(LISTED ENTRIES):
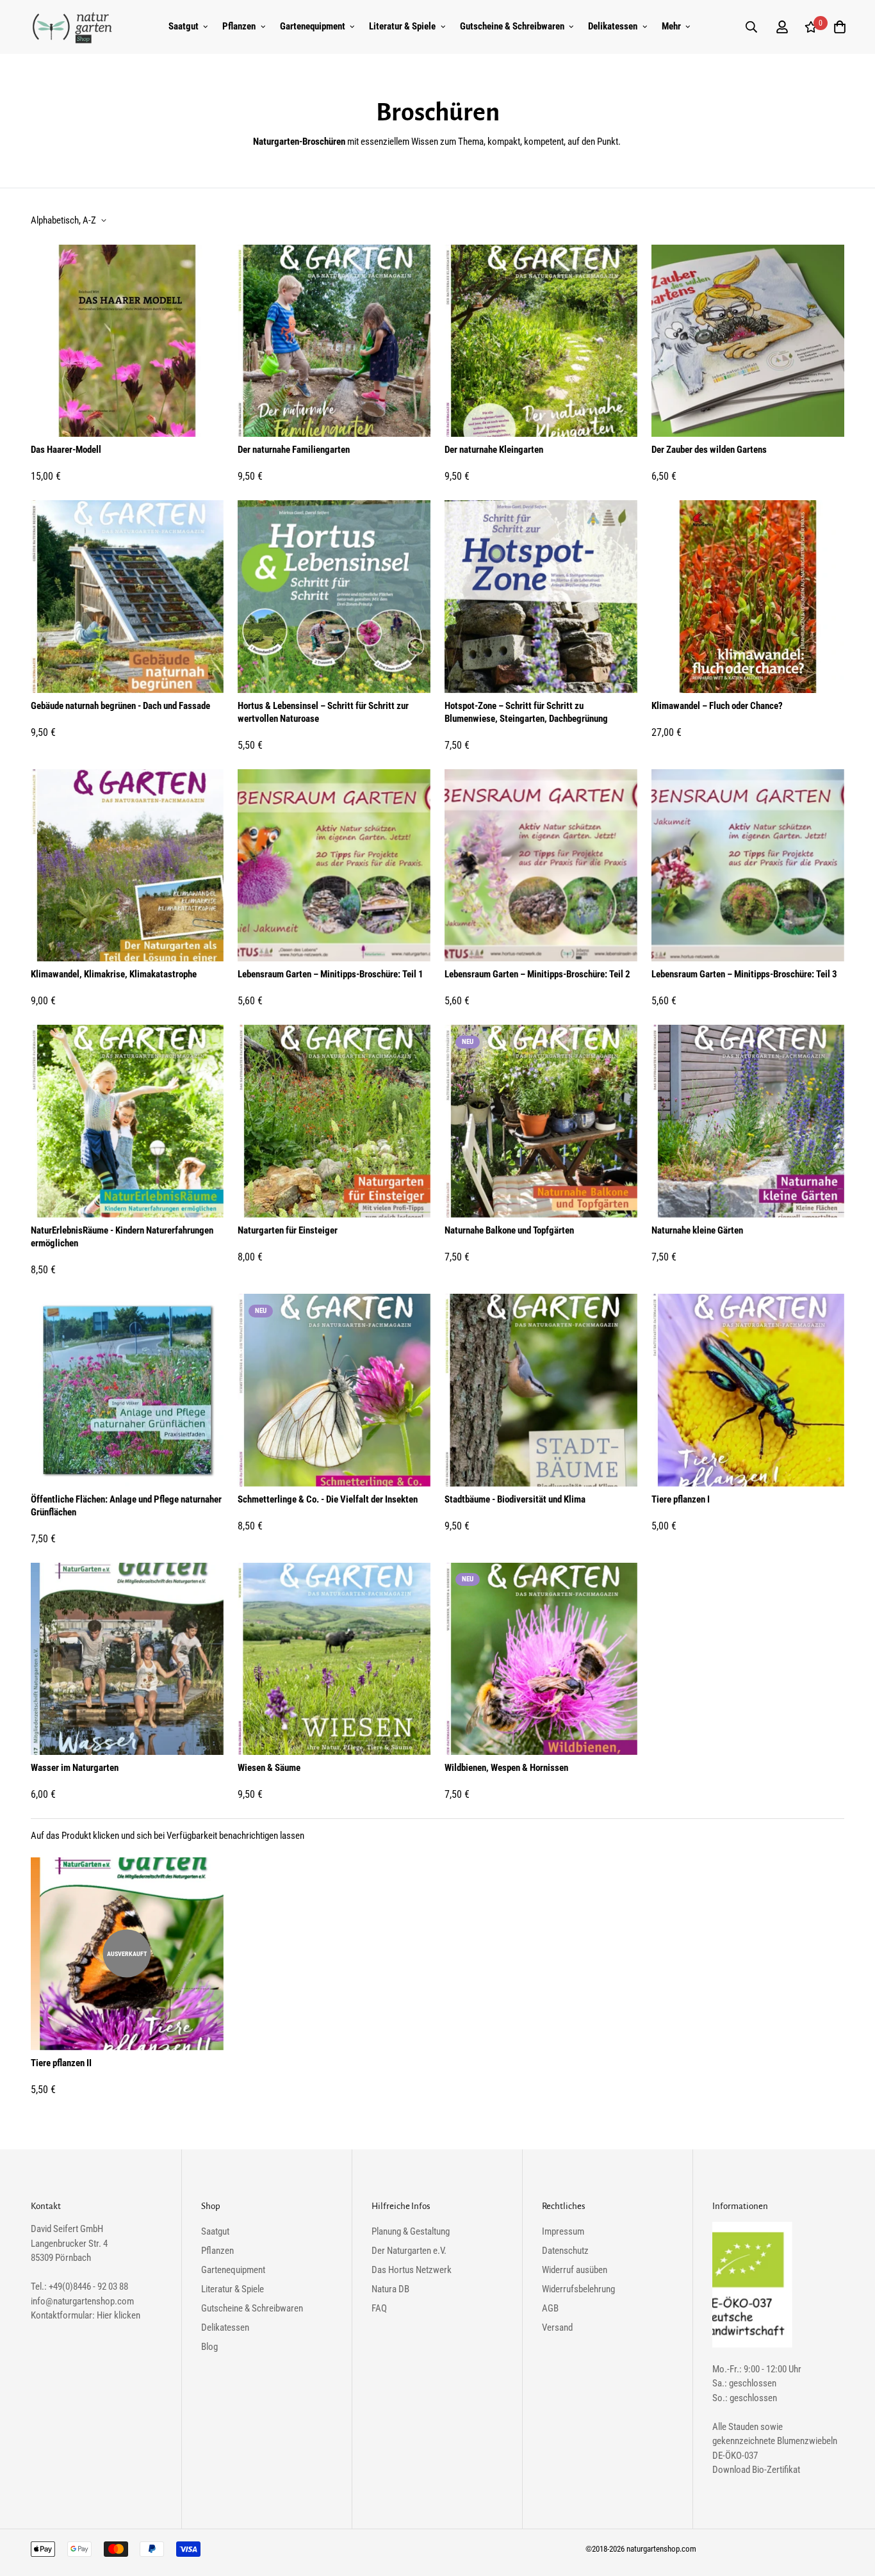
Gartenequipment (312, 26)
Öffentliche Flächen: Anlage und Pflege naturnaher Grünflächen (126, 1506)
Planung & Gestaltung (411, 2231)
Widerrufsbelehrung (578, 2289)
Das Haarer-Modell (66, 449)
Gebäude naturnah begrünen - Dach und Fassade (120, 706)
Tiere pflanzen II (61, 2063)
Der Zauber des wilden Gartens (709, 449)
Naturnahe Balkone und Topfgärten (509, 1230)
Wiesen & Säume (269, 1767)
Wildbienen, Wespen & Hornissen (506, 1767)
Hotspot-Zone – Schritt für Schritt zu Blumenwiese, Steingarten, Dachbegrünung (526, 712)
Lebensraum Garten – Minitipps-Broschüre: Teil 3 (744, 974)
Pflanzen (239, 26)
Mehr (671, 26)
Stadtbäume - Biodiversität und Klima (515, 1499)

* * *

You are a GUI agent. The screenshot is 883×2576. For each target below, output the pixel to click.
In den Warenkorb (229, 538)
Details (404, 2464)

(TASK TO CARRY OUT):
Of the entries above, repeat exactly the lines between the line with "Widerrufsbelehrung (578, 2289)" and the line with "Stadtbäume - Biodiversität", inclusive, and no others.

(SOLUTION):
Widerrufsbelehrung (578, 2289)
Das Haarer-Modell (66, 449)
Gebäude naturnah begrünen - Dach und Fassade (120, 706)
Tiere pflanzen II (61, 2063)
Der Zauber des wilden Gartens (709, 449)
Naturnahe Balkone und Topfgärten (509, 1230)
Wiesen & Säume (269, 1767)
Wildbienen, Wespen & Hornissen (506, 1767)
Hotspot-Zone – Schritt für Schritt zu Blumenwiese, Steingarten, Dachbegrünung (526, 712)
Lebensraum Garten – Minitipps-Broschüre: Teil 3 (744, 974)
Pflanzen (239, 26)
Mehr (671, 26)
Stadtbäume - Biodiversität und Klima (515, 1499)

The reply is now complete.